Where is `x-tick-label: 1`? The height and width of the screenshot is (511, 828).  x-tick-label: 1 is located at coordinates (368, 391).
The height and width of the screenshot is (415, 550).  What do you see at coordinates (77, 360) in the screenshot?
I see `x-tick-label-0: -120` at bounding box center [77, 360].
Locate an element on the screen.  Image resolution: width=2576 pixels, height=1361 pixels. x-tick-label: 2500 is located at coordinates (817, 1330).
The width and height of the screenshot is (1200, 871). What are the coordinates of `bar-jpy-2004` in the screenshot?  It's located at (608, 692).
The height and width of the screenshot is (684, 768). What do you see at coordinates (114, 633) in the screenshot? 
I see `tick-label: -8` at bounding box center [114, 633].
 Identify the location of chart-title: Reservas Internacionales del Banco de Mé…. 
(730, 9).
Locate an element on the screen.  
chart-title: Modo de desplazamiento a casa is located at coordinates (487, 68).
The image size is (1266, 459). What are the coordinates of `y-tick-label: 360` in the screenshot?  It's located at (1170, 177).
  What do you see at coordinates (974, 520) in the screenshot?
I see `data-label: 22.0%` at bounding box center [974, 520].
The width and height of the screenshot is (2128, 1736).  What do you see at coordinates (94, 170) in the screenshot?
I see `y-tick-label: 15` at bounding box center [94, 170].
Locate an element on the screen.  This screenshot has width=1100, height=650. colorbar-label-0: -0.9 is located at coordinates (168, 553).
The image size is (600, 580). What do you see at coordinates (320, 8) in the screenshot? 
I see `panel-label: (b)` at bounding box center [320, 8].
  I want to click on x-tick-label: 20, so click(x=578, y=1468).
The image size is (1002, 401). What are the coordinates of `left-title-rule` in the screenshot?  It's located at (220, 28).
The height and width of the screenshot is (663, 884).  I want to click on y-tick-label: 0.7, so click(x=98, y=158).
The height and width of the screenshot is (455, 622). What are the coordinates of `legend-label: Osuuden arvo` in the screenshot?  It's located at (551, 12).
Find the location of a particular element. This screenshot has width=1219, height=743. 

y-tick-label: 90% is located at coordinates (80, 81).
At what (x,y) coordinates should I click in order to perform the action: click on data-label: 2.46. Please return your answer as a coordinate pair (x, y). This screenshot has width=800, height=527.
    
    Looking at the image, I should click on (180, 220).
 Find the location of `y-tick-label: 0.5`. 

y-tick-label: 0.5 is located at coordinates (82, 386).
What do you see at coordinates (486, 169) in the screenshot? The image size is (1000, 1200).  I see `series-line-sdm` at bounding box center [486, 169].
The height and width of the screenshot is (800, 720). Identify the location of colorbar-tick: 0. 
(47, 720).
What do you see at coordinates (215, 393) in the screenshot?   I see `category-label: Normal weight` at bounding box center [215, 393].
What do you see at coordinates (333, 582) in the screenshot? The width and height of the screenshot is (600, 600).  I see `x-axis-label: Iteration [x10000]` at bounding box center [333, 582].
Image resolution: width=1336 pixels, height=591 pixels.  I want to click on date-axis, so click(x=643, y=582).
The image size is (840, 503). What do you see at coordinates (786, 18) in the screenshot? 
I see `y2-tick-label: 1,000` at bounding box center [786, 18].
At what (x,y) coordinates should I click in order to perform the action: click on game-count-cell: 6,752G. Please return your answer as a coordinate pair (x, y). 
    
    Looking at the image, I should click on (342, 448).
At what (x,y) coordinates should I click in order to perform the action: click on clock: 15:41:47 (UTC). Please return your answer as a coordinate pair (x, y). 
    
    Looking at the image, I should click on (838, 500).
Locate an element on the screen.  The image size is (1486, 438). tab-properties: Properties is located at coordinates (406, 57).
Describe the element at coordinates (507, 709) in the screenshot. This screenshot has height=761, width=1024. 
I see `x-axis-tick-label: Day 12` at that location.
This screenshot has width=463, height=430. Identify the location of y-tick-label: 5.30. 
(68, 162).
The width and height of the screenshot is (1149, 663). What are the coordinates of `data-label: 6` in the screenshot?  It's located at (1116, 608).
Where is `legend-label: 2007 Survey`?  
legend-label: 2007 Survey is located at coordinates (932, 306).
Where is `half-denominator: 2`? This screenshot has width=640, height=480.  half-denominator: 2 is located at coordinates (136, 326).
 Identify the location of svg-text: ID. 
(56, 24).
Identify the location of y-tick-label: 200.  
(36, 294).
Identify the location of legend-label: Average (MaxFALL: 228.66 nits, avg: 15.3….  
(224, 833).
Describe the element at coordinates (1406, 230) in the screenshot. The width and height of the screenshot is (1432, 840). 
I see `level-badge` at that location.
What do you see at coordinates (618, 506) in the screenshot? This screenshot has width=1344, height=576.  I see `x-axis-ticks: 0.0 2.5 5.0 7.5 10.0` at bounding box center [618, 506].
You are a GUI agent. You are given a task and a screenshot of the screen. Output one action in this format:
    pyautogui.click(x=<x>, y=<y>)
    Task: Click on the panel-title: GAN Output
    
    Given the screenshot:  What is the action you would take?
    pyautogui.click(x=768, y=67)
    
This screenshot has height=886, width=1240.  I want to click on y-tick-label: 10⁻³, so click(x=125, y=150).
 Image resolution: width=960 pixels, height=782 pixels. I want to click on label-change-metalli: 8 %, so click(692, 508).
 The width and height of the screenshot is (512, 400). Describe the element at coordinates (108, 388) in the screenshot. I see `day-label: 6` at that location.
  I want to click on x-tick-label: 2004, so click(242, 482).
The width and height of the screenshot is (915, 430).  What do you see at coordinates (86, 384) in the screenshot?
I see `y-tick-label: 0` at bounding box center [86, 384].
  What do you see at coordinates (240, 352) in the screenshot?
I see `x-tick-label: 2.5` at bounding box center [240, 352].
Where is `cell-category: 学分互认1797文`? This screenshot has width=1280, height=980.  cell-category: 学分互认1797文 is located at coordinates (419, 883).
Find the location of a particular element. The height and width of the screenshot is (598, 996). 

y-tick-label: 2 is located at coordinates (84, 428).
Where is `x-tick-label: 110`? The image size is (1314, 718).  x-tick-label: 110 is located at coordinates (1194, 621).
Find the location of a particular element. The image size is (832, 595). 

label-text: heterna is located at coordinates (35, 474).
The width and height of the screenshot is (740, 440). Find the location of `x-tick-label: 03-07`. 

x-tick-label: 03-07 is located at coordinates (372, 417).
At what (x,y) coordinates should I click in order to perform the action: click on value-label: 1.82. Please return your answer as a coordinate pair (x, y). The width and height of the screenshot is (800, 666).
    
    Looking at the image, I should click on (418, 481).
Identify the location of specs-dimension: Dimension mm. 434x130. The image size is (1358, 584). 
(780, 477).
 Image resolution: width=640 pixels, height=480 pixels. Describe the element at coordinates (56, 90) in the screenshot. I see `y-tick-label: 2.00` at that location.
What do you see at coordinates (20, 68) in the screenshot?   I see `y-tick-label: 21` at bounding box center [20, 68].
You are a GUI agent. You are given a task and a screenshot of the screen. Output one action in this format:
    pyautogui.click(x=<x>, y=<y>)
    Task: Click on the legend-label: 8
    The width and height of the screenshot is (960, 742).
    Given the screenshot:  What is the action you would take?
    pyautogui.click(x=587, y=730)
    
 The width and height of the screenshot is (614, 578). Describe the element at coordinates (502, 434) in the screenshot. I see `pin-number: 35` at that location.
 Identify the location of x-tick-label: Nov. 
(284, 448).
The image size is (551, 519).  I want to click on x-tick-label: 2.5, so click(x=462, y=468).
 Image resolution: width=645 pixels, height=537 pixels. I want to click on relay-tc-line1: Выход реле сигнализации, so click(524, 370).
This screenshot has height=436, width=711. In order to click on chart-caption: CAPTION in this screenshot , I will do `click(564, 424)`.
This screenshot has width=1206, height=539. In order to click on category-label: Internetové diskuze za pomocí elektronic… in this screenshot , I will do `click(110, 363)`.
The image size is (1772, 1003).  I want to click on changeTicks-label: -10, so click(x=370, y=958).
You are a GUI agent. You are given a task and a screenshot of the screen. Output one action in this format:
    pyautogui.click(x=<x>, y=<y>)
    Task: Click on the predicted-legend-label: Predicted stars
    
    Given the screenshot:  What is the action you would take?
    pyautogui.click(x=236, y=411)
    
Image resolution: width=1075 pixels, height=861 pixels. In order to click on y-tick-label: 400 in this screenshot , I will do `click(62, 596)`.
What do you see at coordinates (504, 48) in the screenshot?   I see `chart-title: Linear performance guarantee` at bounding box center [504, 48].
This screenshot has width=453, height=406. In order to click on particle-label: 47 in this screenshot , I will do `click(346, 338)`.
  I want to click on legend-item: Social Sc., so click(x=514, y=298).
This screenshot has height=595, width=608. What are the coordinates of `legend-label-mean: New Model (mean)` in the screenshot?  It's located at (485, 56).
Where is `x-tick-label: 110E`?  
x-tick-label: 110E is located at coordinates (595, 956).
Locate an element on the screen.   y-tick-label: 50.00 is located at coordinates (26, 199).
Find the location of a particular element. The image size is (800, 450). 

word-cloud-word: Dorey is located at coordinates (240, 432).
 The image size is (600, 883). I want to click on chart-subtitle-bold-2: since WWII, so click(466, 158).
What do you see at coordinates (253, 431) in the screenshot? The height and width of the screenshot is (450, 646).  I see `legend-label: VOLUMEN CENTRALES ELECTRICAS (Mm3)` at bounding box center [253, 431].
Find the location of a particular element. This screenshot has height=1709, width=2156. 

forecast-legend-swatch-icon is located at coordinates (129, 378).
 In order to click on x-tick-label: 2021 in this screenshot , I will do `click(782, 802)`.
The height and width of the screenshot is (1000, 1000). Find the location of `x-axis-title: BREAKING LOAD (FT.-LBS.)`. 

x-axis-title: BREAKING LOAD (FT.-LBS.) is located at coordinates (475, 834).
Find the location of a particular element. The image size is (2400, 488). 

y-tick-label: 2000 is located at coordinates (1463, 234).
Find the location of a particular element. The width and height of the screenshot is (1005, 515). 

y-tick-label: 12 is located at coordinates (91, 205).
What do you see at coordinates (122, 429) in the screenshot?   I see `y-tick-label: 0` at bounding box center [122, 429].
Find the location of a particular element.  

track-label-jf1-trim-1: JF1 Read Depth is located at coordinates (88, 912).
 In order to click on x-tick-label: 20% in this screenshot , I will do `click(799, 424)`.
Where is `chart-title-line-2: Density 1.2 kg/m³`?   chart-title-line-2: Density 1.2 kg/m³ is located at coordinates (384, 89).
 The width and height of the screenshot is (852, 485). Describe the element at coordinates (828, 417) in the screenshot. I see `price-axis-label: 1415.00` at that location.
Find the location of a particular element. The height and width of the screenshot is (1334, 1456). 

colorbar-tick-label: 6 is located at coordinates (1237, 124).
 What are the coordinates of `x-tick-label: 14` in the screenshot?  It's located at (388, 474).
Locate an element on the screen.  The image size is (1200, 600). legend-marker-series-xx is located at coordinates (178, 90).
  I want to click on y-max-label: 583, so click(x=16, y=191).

Directive
Copy the records from the line with "What do you see at coordinates (486, 169)" to the line with "What do you see at coordinates (333, 582)" with no changes, and give only those lines.

Answer
What do you see at coordinates (486, 169) in the screenshot? The image size is (1000, 1200).  I see `series-line-sdm` at bounding box center [486, 169].
The height and width of the screenshot is (800, 720). Identify the location of colorbar-tick: 0. 
(47, 720).
What do you see at coordinates (215, 393) in the screenshot?   I see `category-label: Normal weight` at bounding box center [215, 393].
What do you see at coordinates (333, 582) in the screenshot? The width and height of the screenshot is (600, 600).  I see `x-axis-label: Iteration [x10000]` at bounding box center [333, 582].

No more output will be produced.